Où partent les Leftblogs ?


Notre consoeur Rosaelle se demande, déjà, si les Leftblogs feraient l’hypothétique campagne de François Hollande en 2017.

« Mais je me pose la question: Hollande, s’il se représente, aura-t-il réellement le même soutien en 2017, puisque la Gauche aurait gagné en 2012 la bataille du numérique, grâce aussi aux Leftblogs ? »

La question est un peu prématurée, mais elle vise au-delà de ce collectif.

1. Si la campagne avait lieu aujourd’hui, Hollande peinerait à trouver le même soutien.

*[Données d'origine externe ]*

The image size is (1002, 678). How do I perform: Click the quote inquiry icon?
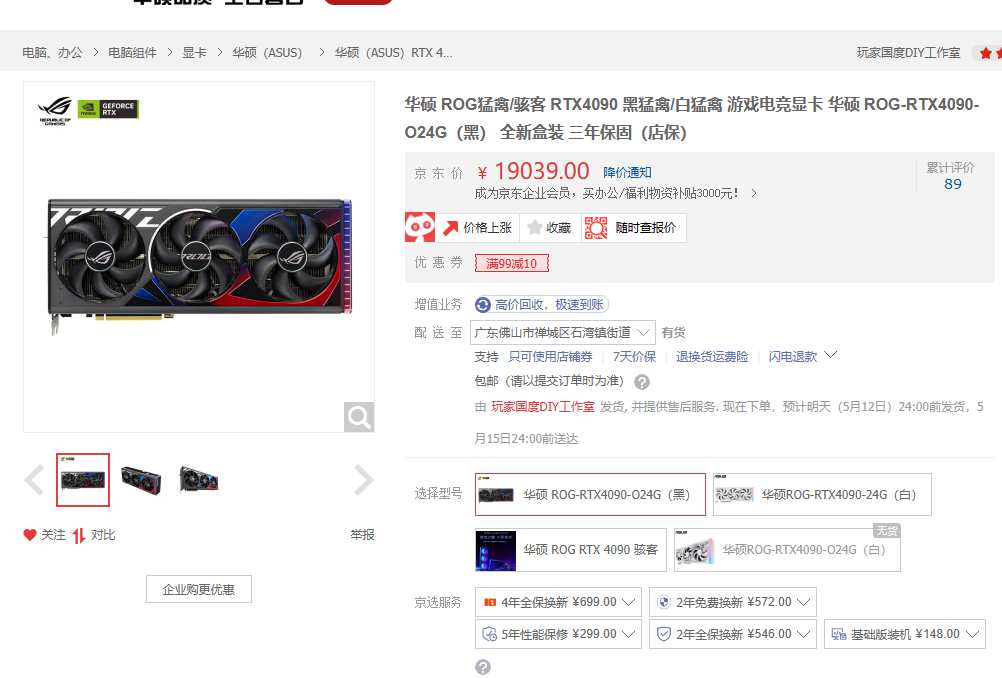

2. En 2017, nous n’aurons pas Sarkozy à virer. C’est Hollande le sortant.C’est à lui d’assumer un bilan.

3. Je ne savais pas 2006 que je voterai Royal en 2007. Ni en 2011 que ce serait Hollande contre Sarkozy. Alors 2017…

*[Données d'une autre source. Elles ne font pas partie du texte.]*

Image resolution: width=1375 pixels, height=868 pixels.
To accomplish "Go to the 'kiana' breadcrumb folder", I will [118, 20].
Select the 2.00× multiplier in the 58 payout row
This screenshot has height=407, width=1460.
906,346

4. Les blogueurs sont un morceau d’une campagne, certainement pas décisifs. Soyons réalistes.

5. Les Leftblogs sont un collectifs d’ami(e)s « numériques » dont les convictions s’éparpillent de l’opposition à Hollande au plus franc soutien. Voilà.

 

 

37 réflexions sur “ Où partent les Leftblogs ? ”

      1. Ce questionnement des leftblogs, la défiance vis à vis de Pépère et de son staff, la cacophonie ou l’aphonie, c’est selon… Un p’tit blues passager ?

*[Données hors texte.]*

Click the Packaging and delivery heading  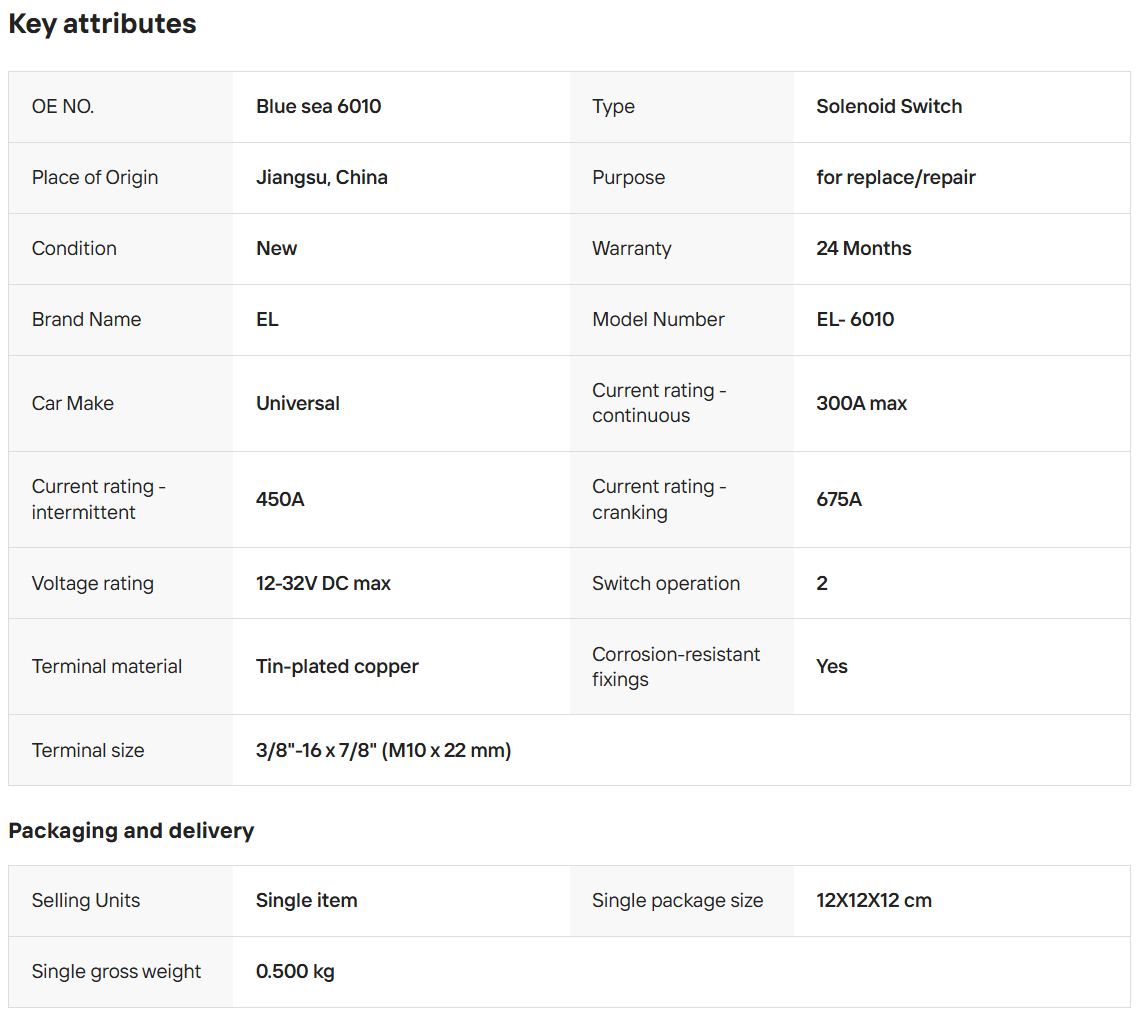click(x=131, y=830)
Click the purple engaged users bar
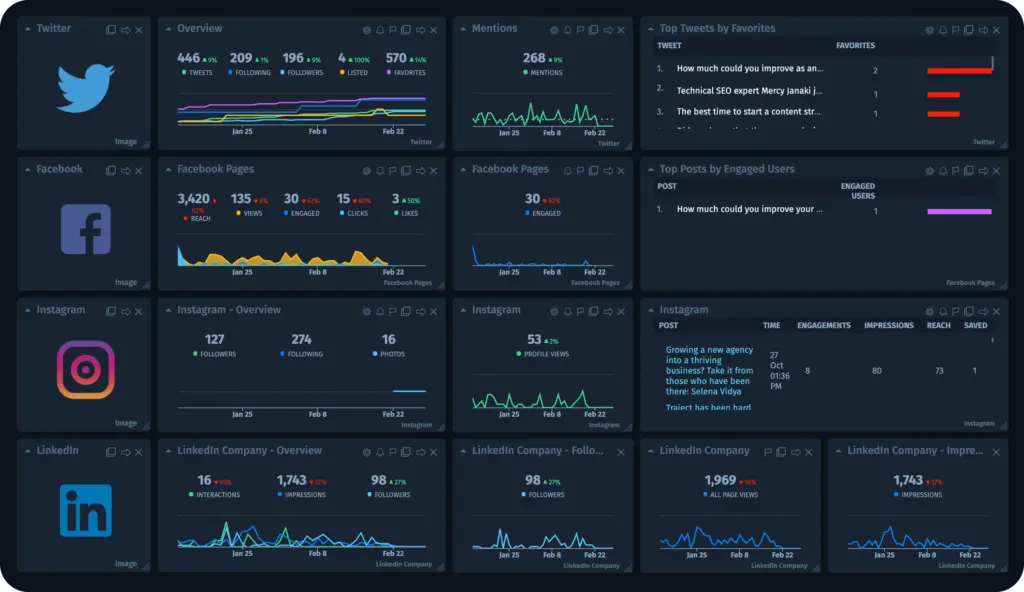1024x592 pixels. point(959,211)
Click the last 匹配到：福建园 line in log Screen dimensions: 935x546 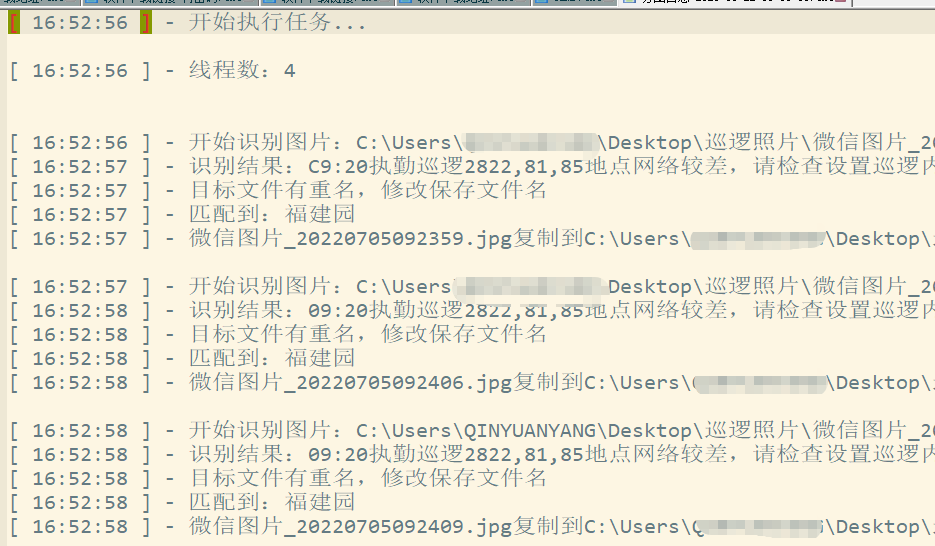click(x=272, y=503)
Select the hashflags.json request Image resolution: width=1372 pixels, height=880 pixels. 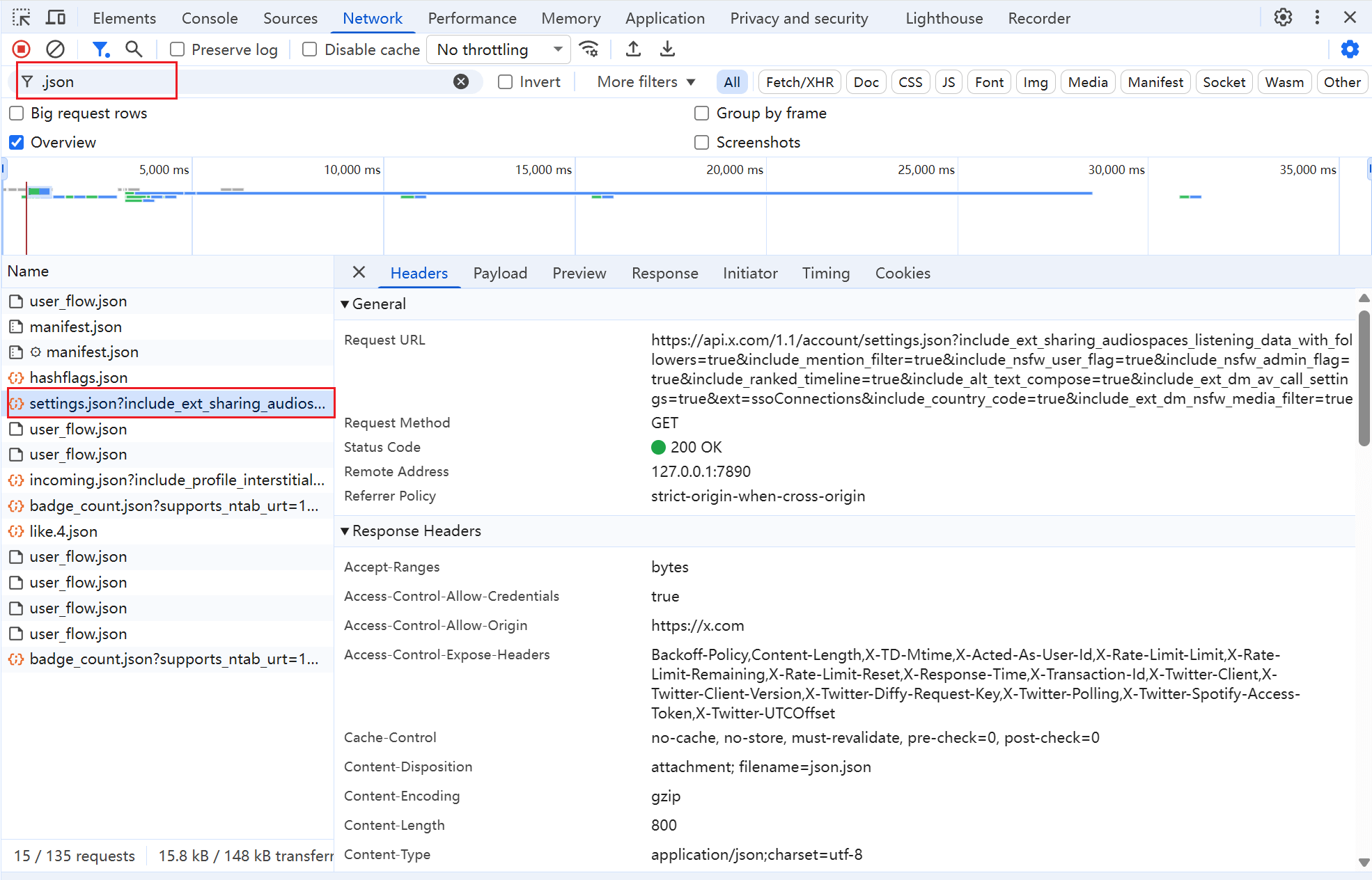79,377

        1. Les LB n’ont jamais été un comité de soutien à Hollande sauf, comme le dit Juan, quand il est apparu que seul lui pouvait permettre de dégager Sarko. Je pense même que pour les primaires, les « hollandistes » n’étaient pas majoritaires (David, Dedalus, moi, El Camino, Captain Haka,…). Les Vallsistes étaient proprotionnellement plus représentés, tout comme les montebourgeois. Quant aux aubryistes et ségolistes, ils étaient sans doute plus nombreux.

  1. Tout à fait, elle visait aussi au-delà, la question. Ensuite, tu sais, gouverner, c’est prévoir. Je questionnais plus l’entourage de Hollande que vous-même. Et je n’ai aucune réponse.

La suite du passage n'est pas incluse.